Date: 2008-05-02 03:19 am (UTC)
From: [identity profile] kent4str.livejournal.com
They also put in some herbicide, since the didn't want to grind out the stumps so close to the house. I just hope it works - figs are notoriously hard to kill. We had a small one (about 4') in our previous yard (same landlord planted the damned thing). I spent over a year stripping every leaf that showed, I cut a ring out of the bark under the ground level, I sprayed it with RoundUp, and it still lived. Finally I poured a whole bottle of Lysol concentrate around it and it died.

Then the landlord planted another, the bastard. If he tries that &#^% again I'll sue. Especially since he doesn't own the house any more.

Date: 2008-05-02 04:22 am (UTC)
From: [identity profile] trawnapanda.livejournal.com
... and there was me hoping you'd been a Lumberjack! (pressing wild flowers...)

I've not run across outdoor figs (I have a ficus benjamina, but it's in a pot, and that ensures I will always be bigger and can maintain the upper hand); from your evidence, figs are almost as bad as dandelions. or lilac, for that matter.

I spoze if you put grass/lawn around the stump, if cut to/below soil level, it could be controlled easily enough, just keep mowing when you (or the gardening professionals) go by while attending to the grass.

I heard tell (and if you're still feeling bitter about the former landlord, you might want to bear this in mind), one of the nasty horticultural things to do to people (obviously to be done under cover of darkness, or otherwise undetected) is to plant potatoes under the lawn.
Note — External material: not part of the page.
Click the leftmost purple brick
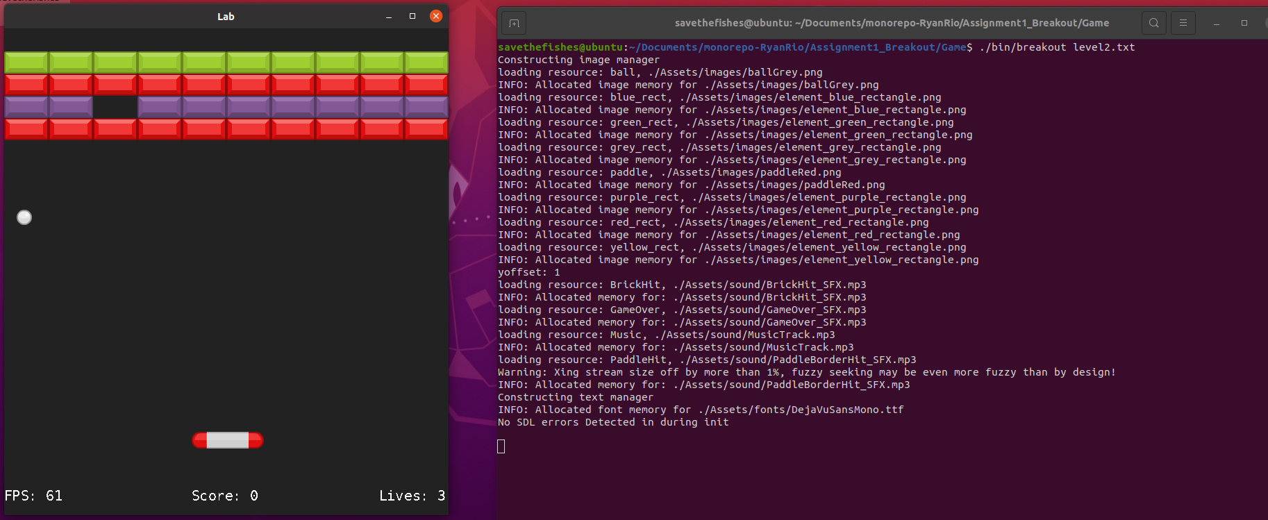The width and height of the screenshot is (1268, 520). 26,107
Stick a spade into the lawn, wiggle it back and forth to create a wedge-shaped hole, drop in a couple of potatoes, stomp the grass flat again, and voila!
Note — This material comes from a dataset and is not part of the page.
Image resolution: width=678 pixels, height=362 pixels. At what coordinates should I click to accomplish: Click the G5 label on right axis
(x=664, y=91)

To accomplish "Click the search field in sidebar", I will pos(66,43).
Unless the owners of the -er- augmented lawn dig them ALL up (andthereby leave the lawn looking like a groundhog convention, or the site of trench warfare in Flanders, circa 1917) the potatoes keep coming back and coming back and coming back - they don't need to photosynthesise for quite a while, there's a LOT of energy in the tubers / potatoes. it can take two or three years to get rid of them by mowing. Bwa-ha-ha.